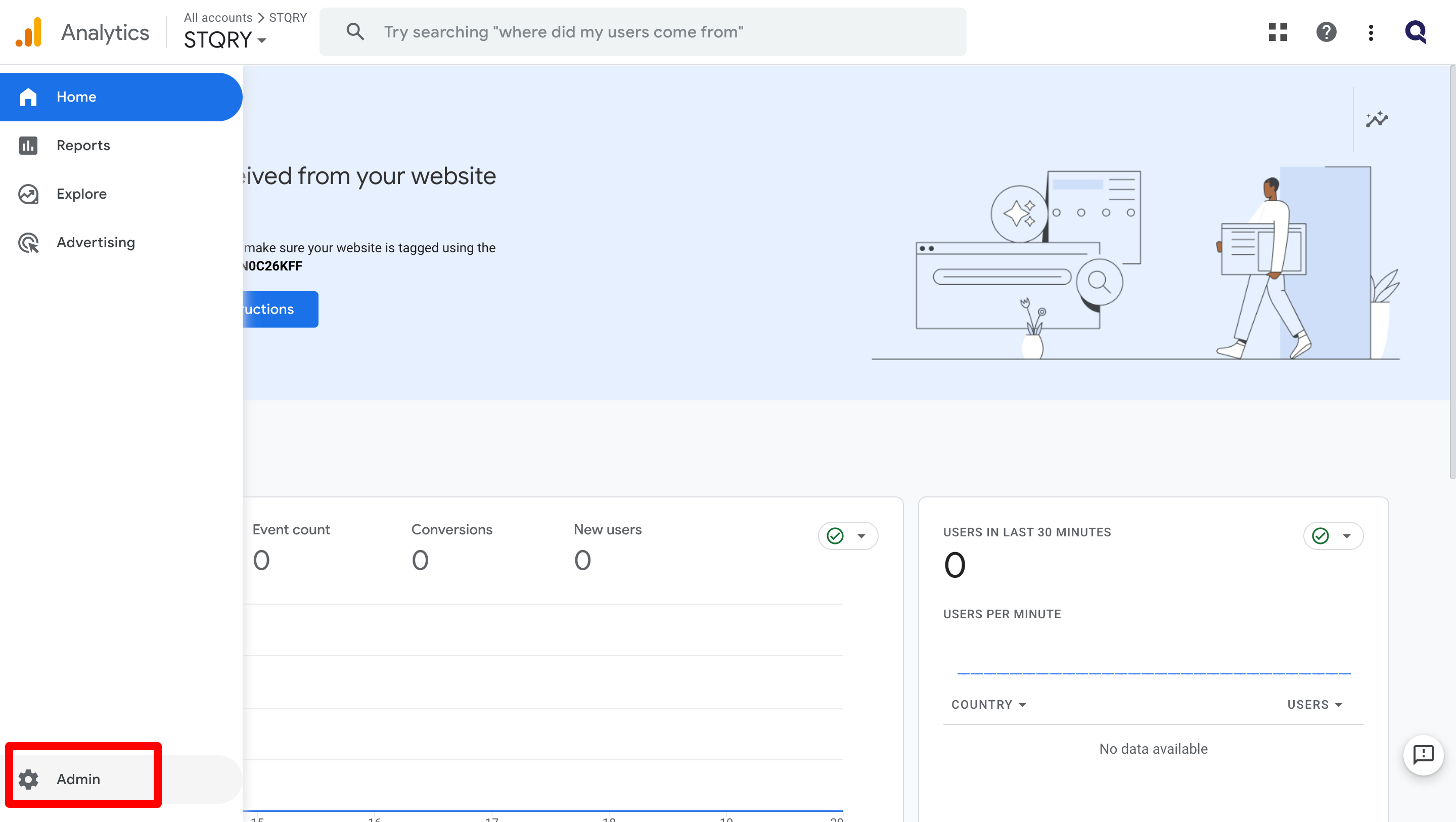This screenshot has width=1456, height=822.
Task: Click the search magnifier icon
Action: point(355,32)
------------------------------------------------------------------------
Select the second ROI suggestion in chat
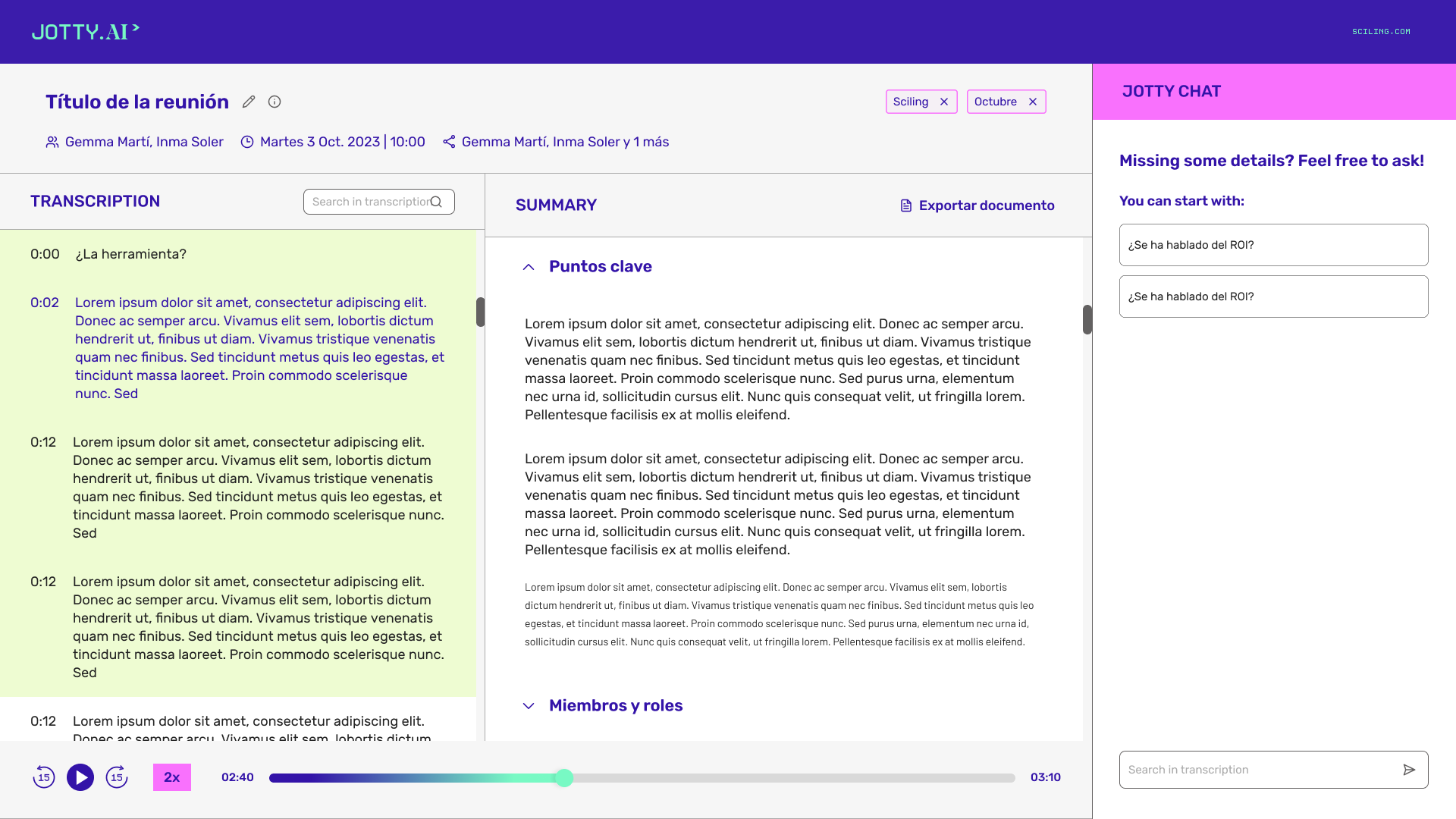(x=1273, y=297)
------------------------------------------------------------------------
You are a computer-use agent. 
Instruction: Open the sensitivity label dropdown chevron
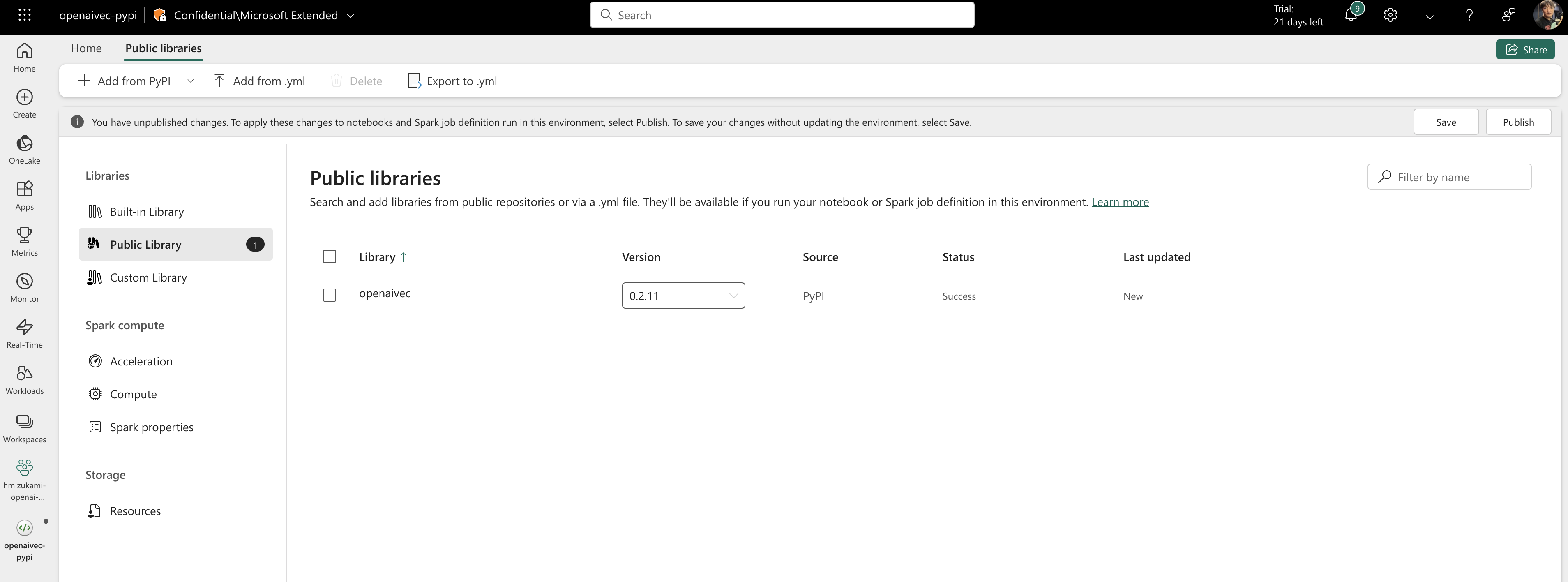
------------------------------------------------------------------------
- _What the exercise asks_
Print the lines above from the one with "You are a computer-use agent." through the one with "Instruction: Open the", both included, exactly as written and nothing more.

- _Solution to the exercise_
You are a computer-use agent. 
Instruction: Open the sensitivity label dropdown chevron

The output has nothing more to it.